Data menunjukkan lonjakan investasi di kawasan ASEAN pasca pandemi. Meskipun investasi global turun drastis—dari USD 2 triliun pada 2015 menjadi USD 1,3 triliun pada 2023—ASEAN justru mengalami pertumbuhan signifikan, dari USD 120 miliar menjadi USD 230 miliar dalam periode yang sama. Pertumbuhan ini memberikan dampak positif bagi masyarakat, mulai dari UMKM hingga jaringan pemasok lokal.

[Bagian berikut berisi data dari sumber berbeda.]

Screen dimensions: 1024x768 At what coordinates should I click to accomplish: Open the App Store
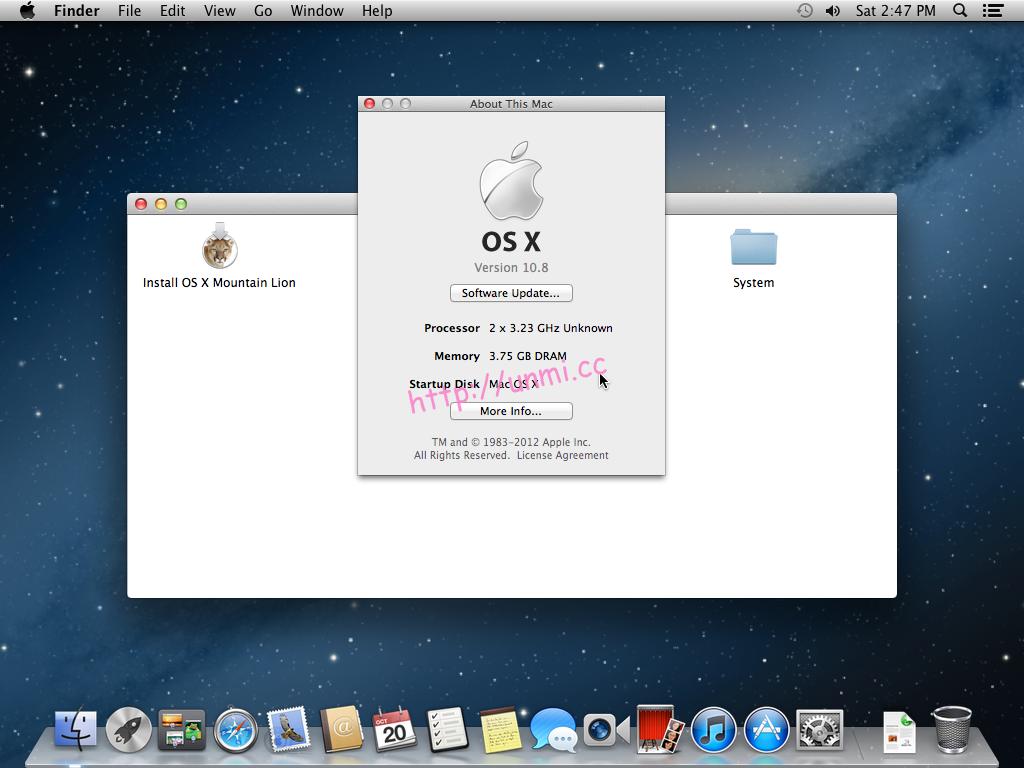(x=765, y=730)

Indonesia, meskipun telah melakukan sejumlah reformasi fundamental, masih menghadapi tantangan dalam meningkatkan efisiensi dan daya saing. Menurut Bank Dunia, "efficiency reforms" merupakan kunci bagi Indonesia untuk mencapai visi Indonesia Emas 2045 dan menjadi negara berpendapatan tinggi. Kontribusi FDI terhadap PDB Indonesia saat ini masih di bawah 2%, jauh di bawah negara tetangga seperti Vietnam yang telah mencapai 4-5%. Keterlambatan dalam menarik investasi asing berpotensi menghambat pertumbuhan ekonomi dan pembangunan nasional. Pemerintah perlu segera mengambil langkah strategis untuk mengatasi hal ini sebelum Indonesia semakin tertinggal.